How is the product category revenue in each Region?

In [22]:
market_branch.pivot_table(index="Region", columns="Product line", values="Total", aggfunc="sum")

Product line,Electronic accessories,Fashion accessories,Food and beverages,Health and beauty,Home and lifestyle,Sports and travel
Region,Unnamed: 1_level_1,Unnamed: 2_level_1,Unnamed: 3_level_1,Unnamed: 4_level_1,Unnamed: 5_level_1,Unnamed: 6_level_1
Central,17051.4435,16413.3165,15214.8885,19980.66,17549.1645,19988.199
North,18968.9745,21560.07,23766.855,16615.326,13895.553,15761.928
South,18317.1135,16332.5085,17163.1005,12597.753,22417.1955,19372.6995


North excels in Fashion, Food, and Electronic Accessories.

Central excels in Health & Beauty and Sports & Travel.

South dominates in Home & Lifestyle.

How is Male and Female spend their money on?

In [23]:
market_branch.pivot_table(index="Gender", columns="Product line", values="Total", aggfunc="sum")

Product line,Electronic accessories,Fashion accessories,Food and beverages,Health and beauty,Home and lifestyle,Sports and travel
Gender,Unnamed: 1_level_1,Unnamed: 2_level_1,Unnamed: 3_level_1,Unnamed: 4_level_1,Unnamed: 5_level_1,Unnamed: 6_level_1
Female,27102.0225,30437.4,33170.9175,18560.9865,30036.8775,28574.721
Male,27235.509,23868.495,22973.9265,30632.7525,23825.0355,26548.1055


Female customers showed the highest spending in the categories "Food and beverages," "Fashion accessories," and "Home and lifestyle," while their spending was lowest in "Health and beauty." Conversely, male customers recorded their significantly highest spending in the "Health and beauty" category, while spending on food and beverages was the lowest.
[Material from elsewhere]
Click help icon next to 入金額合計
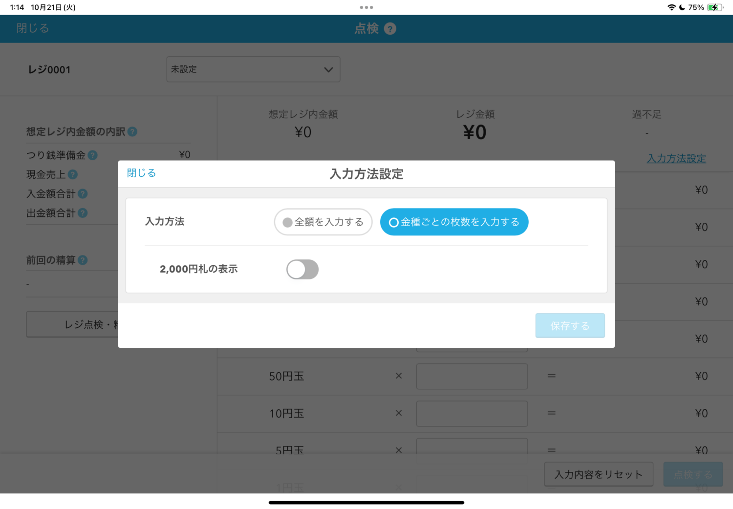 tap(83, 194)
The only category where their spending was nearly equal was "Electronic accessories," indicating significantly different shopping priorities between the two genders.

### Crosstab

What is the Average Total Sales based on Branch and Customer Type?

In [24]:
pd.crosstab(index=df["Gender"], columns=[df["Branch"]] , values=df["Total"], aggfunc="mean")

Branch,A,B,C
Gender,Unnamed: 1_level_1,Unnamed: 2_level_1,Unnamed: 3_level_1
Female,330.864391,326.71787,346.547545
Male,295.705047,313.349276,325.88829


The average total purchase of female customers was higher than that of males across all branches, with the largest difference being at Branch A. Branch C recorded the highest average spend for both genders, indicating potentially greater purchasing power or more effective promotional strategies there.

### Appending

since we dont have the same row of dataset, We cant concat dataset with different row on each dataset. for now, let just create a dummy dataset

for now lets add age column

In [25]:
age = pd.DataFrame({
    "Age": np.random.randint(10, 61, size=1000)  #random
})

In [26]:
df_merge = pd.concat([df, age], axis=1)
df_merge.head()

Unnamed: 0,Invoice ID,Branch,City,Customer type,Gender,Product line,Unit price,Quantity,Tax 5%,Total,Date,Time,Payment,cogs,gross margin percentage,gross income,Rating,Age
0,750-67-8428,A,Yangon,Member,Female,Health and beauty,74.69,7,26.1415,548.9715,1/5/2019,13:08,Ewallet,522.83,4.761905,26.1415,9.1,58
1,226-31-3081,C,Naypyitaw,Normal,Female,Electronic accessories,15.28,5,3.82,80.22,3/8/2019,10:29,Cash,76.4,4.761905,3.82,9.6,32
2,631-41-3108,A,Yangon,Normal,Male,Home and lifestyle,46.33,7,16.2155,340.5255,3/3/2019,13:23,Credit card,324.31,4.761905,16.2155,7.4,57
3,123-19-1176,A,Yangon,Member,Male,Health and beauty,58.22,8,23.288,489.048,1/27/2019,20:33,Ewallet,465.76,4.761905,23.288,8.4,15
4,373-73-7910,A,Yangon,Normal,Male,Sports and travel,86.31,7,30.2085,634.3785,2/8/2019,10:37,Ewallet,604.17,4.761905,30.2085,5.3,24


what is the mean age of rating >= 7?

In [27]:
df_merge[df_merge["Rating"] >= 7]['Age'].mean()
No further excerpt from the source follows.